If the number of times is large it indicates that another host has been holding a lock for a long time (many minutes, hours) for the processing of a single I/O operation. The lock is stale.

(Note that logging may vary in different versions of ESXi and the column numbers selected via awk may need to be adjusted in the scriptlet to capture lock offset and version.)  

If a specific lock offset is identified as having been inaccessible to a host for an extended period of times, the host holding the lock can be identified from the owner UUID. From the UUID seen in the log message, the last string is related to the MAC address of the host holding the lock.

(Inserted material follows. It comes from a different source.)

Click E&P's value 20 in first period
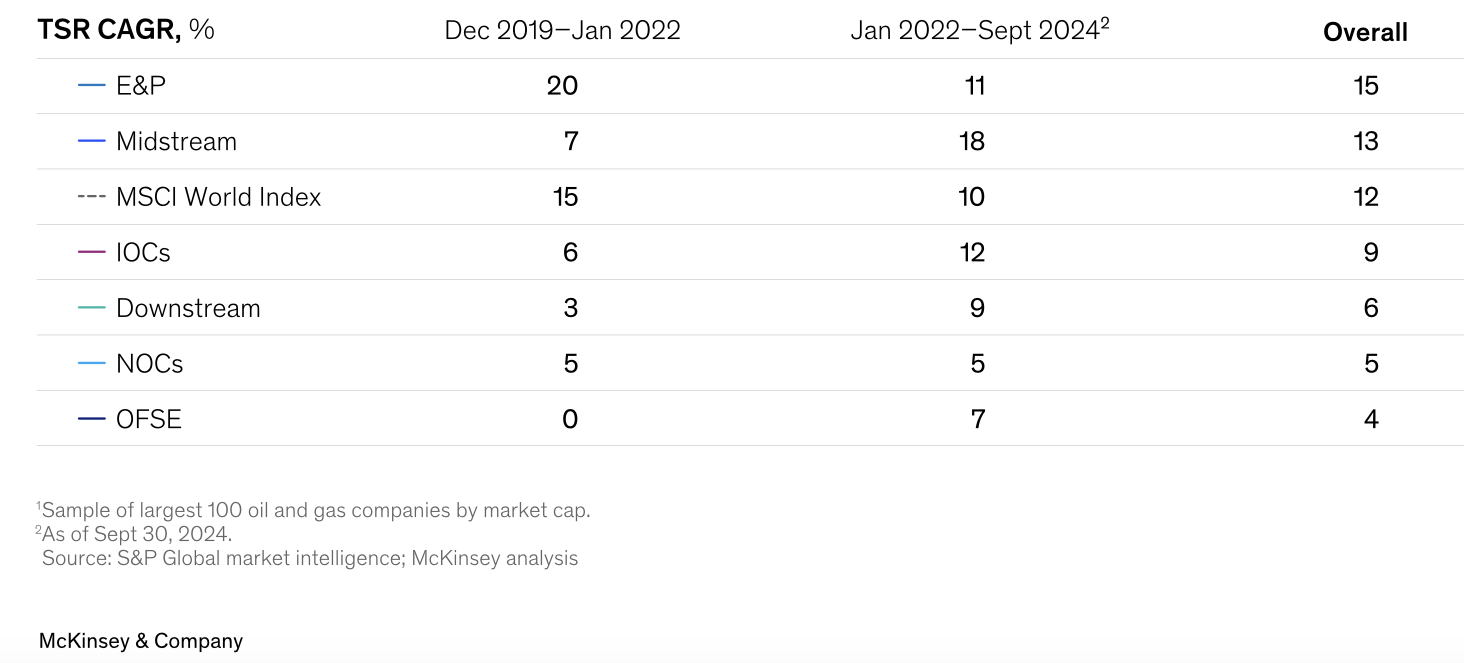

For example, if the UUID was "###########-#######-####-#############", the MAC address would be "#############". The host will typically need to be rebooted to allow other hosts to access the lock. 

 

To determine if a particular host may be holding locks more frequently that others (and may have an issue), run: 

grep -Ei -A2 "checking liveness|not free" vmkernel.all | grep owner | awk '{print $6}'|sort | uniq -c | sort -r  

 

To determine the number of such lock contention entries are generated per datastore:

grep -Ei "checking liveness|not free" vmkernel.all | awk '{print $5}'| sort | uniq -c | sort -r 

(Again, adjust the numbered columns specified in the awk commands as necessary). 



Additional Information

If the vmkernel log report "Lock Rank Violation Received" it indicates that a software deadlock has arisen in accessing a specific lock, beyond normal lock contention. Further investigation will be required.